> [Aim of the exercise]
Up to and including the line that contains "Click the 'Slim", repeat each line of the data exactly, starting from the first.
Records to process Block Start
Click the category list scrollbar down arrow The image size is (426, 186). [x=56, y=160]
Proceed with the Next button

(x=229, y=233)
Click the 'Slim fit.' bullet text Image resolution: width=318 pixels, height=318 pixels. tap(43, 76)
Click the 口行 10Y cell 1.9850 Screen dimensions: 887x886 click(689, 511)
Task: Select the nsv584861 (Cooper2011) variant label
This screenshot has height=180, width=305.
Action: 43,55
Records to process Block End
> [Answer space]
Click the category list scrollbar down arrow The image size is (426, 186). [x=56, y=160]
Proceed with the Next button

(x=229, y=233)
Click the 'Slim fit.' bullet text Image resolution: width=318 pixels, height=318 pixels. tap(43, 76)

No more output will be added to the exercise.